Because of the volume of uncontrolled data, the number of unmonitored services and interconnections among shared files that could turn one breach into many, simply using the cloud for sensitive or even significant data could triple the scope and cost of any security breach, according to the Ponemon report.

The question, then, becomes not how big a risk the cloud has become, or even whether corporations should try to reduce their use of cloud to reduce their exposure. The inability of IT to even see many cloud connections and the widely demonstrated ability of business units to contract their own cloud services without IT’s approval puts across-the-board bans off the table.

The question is what to do about the risk — how to limit the sensitive data that passes out of the control of IT; how to extend IT’s control to make sure data doesn’t escape; and how to verify whether a breach has actually happened or not in the first place.

Choice of vendor and of technology to provide security using each of the two major approaches to securing data in the external cloud — global encryption and web-based services that track, control and apply security policies to all cloud connections to a client organization — are expanding both in capability and in market size as the need becomes more obvious and both cloud providers and third parties begin to offer more complete services.

(More discussion of those providers and technologies to come in an InsightaaS follow-up piece.)

There is no easy, comprehensive or certain solutions, unfortunately. The cloud and the security issues relating to it are numerous, varied and adaptable.

The single message to corporate IT departments, especially in what is likely to be a very short run-up to the final version of Europe’s data-privacy regulation update and the 100-million-euro penalty for violating it — is that the solution to protecting data that travels widely is to make sure there is protection that can travel along with it, which usually means encryption and limits on where data travels, to whom and across what national or technological barriers.

The only way to accomplish that, so far at least, is to encrypt it in ways that can’t be undone, even by users authorized to open and use it, before the data can be sent into the cloud naked and unprotected.

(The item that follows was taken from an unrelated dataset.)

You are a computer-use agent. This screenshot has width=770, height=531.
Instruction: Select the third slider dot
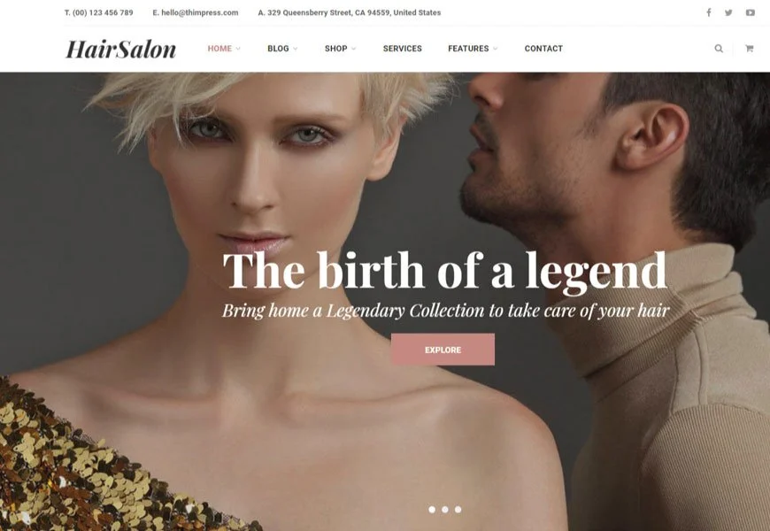[458, 510]
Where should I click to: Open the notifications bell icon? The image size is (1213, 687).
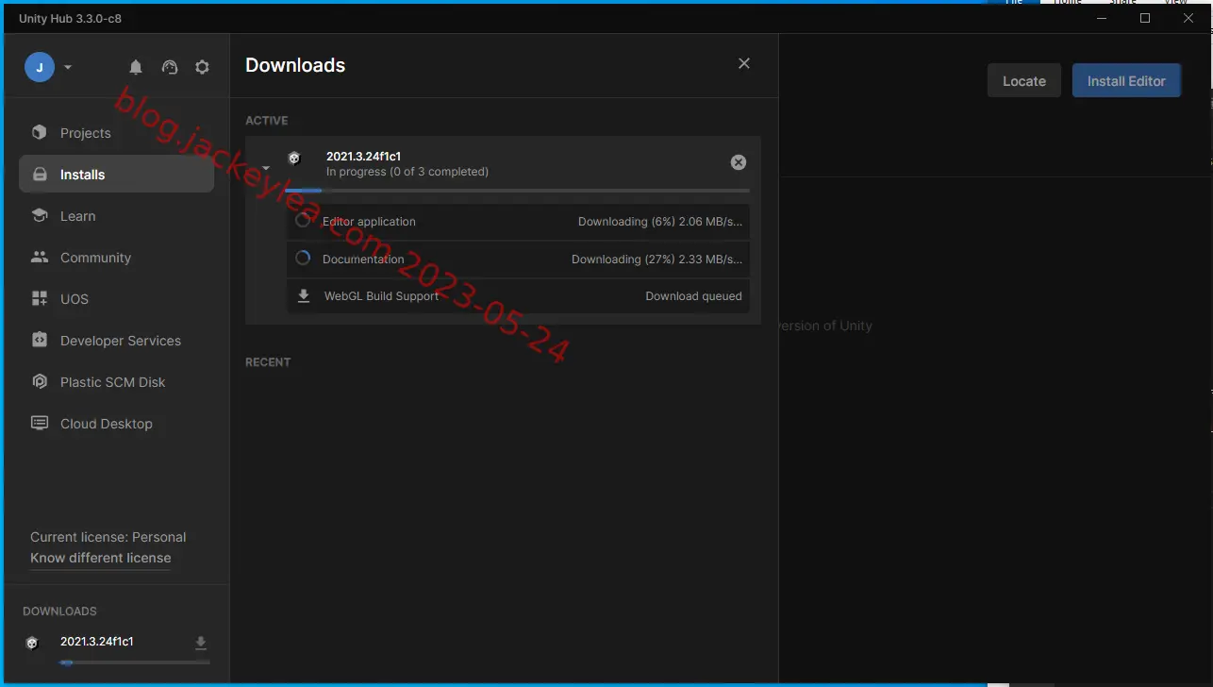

  1. There is one technology shift driving public cloud in a big way: mobile. With mobile employees and contractors the need for sharing seamlessly increases. Private and hybrid cloud and mobile just doesn’t mix due to high security infrastructure requirements. It can be done but rarely is – many mobile devices are not managed by the corporation. In some ways it’s a bit of a control issue – but now on then employees part. As mobile devices become even more ubiquitous watch public cloud become the only way to do cloud for anything other than the most sensitive applications.